Leighton Christiansen, a graduate assistant in the School of Library and Information Science at University of Illinois and a steward in the Graduate Employees Organization, looks at the contract offer his union won after a two-day strike.

NOW THAT University of Illinois at Urbana-Champaign (UIUC) graduate employees have suspended our historic strike, we face an important decision: how to vote on the tentative agreement. I would encourage fellow Graduate Employees Organization (GEO) members to vote "yes"--with the understanding that the fight is not over, and there is much organizing ahead.

The tentative agreement includes an increase in the university's share of the student health fee, a 10 percent increase in wages for the lowest-paid graduate employees, and two more weeks of parental leave (unpaid, unfortunately).

The highlight of the contract for many members is that we now have language that makes our tuition waivers a right of employment.
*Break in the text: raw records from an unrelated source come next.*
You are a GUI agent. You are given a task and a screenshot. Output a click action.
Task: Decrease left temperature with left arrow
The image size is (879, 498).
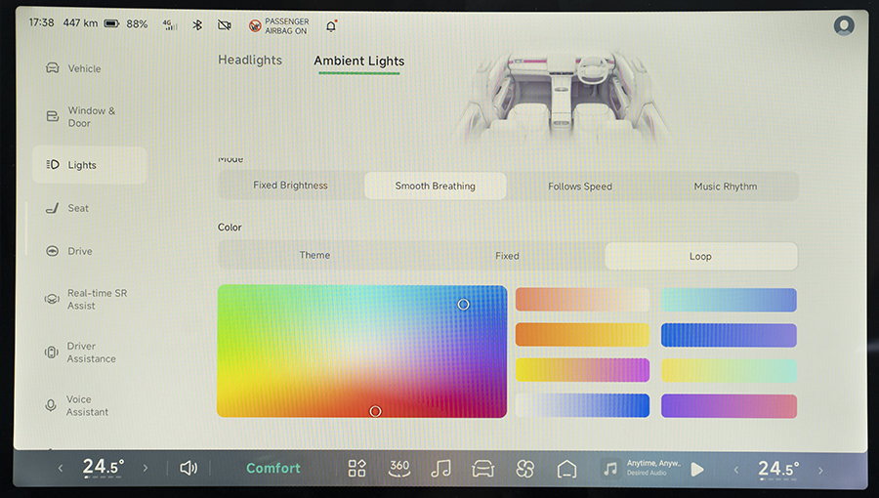point(61,469)
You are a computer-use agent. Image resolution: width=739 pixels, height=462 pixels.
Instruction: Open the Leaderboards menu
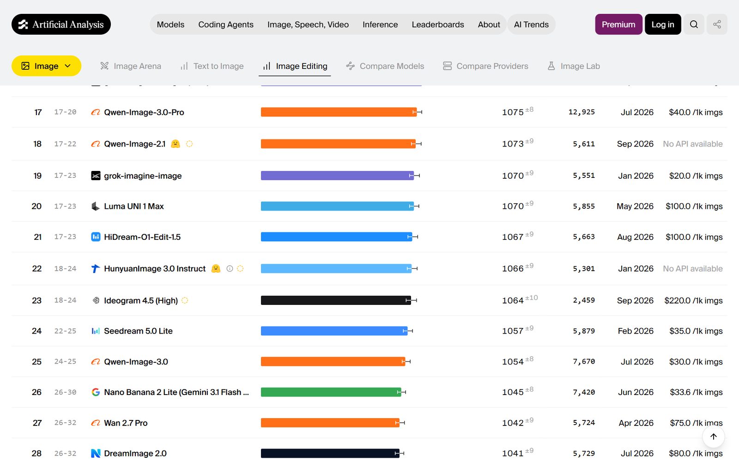pos(438,24)
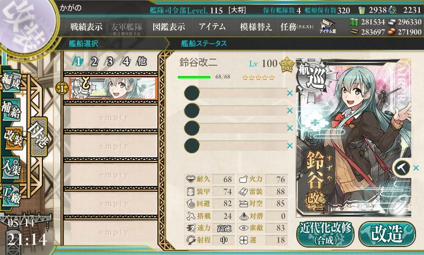424x255 pixels.
Task: Select the 他 other ships tab
Action: pyautogui.click(x=142, y=62)
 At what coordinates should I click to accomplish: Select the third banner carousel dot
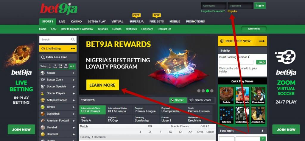[x=207, y=91]
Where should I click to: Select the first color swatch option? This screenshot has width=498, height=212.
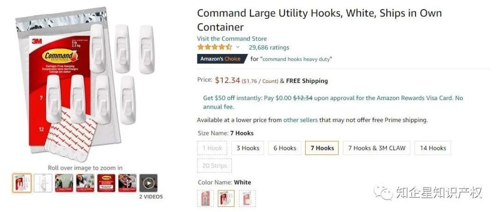[x=205, y=198]
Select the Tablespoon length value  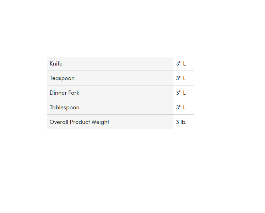[181, 108]
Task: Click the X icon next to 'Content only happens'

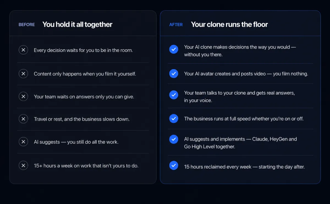Action: click(x=23, y=74)
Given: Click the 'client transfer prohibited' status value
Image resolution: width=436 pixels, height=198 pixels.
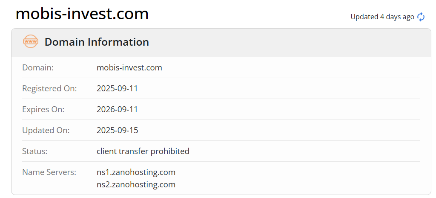Looking at the screenshot, I should pos(143,151).
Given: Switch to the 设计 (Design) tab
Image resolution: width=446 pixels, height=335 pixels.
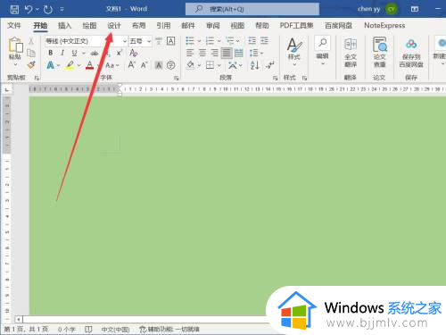Looking at the screenshot, I should tap(114, 26).
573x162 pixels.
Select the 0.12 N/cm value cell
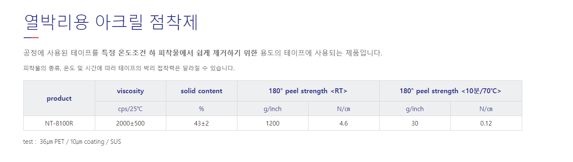(x=486, y=123)
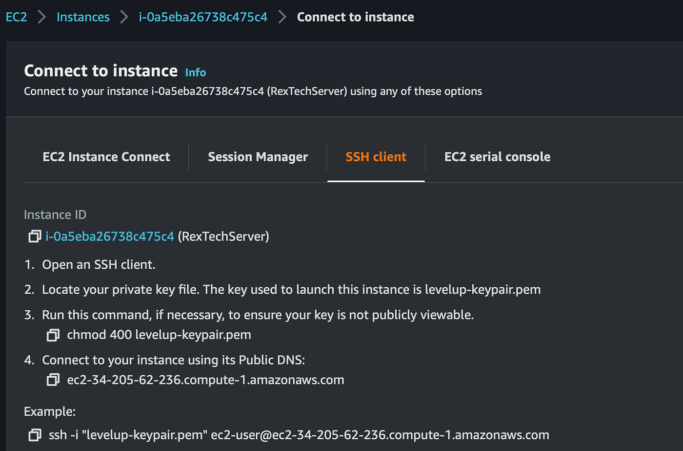Click the breadcrumb chevron after EC2
The width and height of the screenshot is (683, 451).
point(42,17)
Any detrimental changes to a teaching or graduate assistantship is now grievable, whereas before it was just a favor granted by the Board of Trustees.

The board floated ideas on changing or dropping tuition waivers in the spring as a cost-cutting measure. Without tuition waivers, many UIUC grad employees would not be able to afford to work and go to school.

Striking members of the Graduate Employees Organization at the University of Illinois at Urbana-Champaign
Striking members of the Graduate Employees Organization at the University of Illinois at Urbana-Champaign (Chris Tuck)

It has to be said that we didn't get everything we wanted in this contract. While the wages for the lowest paid will increase, the increase will leave them far below the living wage goal we set in our initial offers.

Further, by going along with the campus-wide wage program offered by UIUC to all bargaining units, we effectively agreed to a 0 percent cost-of-living adjustment for the three years of the deal. In theory, we could get a raise, but during negotiations, the administration bargaining team said that the campus wage program would be 0 percent for the next three years.

So it's true that we didn't do so well on the financials. But we must also put this contract in context. Using the recession as what they thought to be a bullet-proof argument, university administrators came at us with a union-busting contract: attacks on our grievance procedure, the right to furlough us, and a scope clause that would hamstring future fightbacks.

Because of our organizing zeal and strike power, the UIUC bargaining team had to pull each of these demands off of the table.

In the last few months, the GEO reached out and organized hundreds of new members. We now have the greatest percentage of our bargaining unit signed up as members that the union has ever had. We need to use this energy to consolidate the departments where we are strong, and organize departments where we are weak or unrepresented. And we need to join with other campus unions to fight for a living wage for all workers at UIUC.

While we didn't get everything we wanted in the contract, we said we would strike until we got a tuition waiver guarantee in our contract. In the face of the university's arrogance and campaign of lies--and two days of cold rain--we stood strong, and we won our key demand.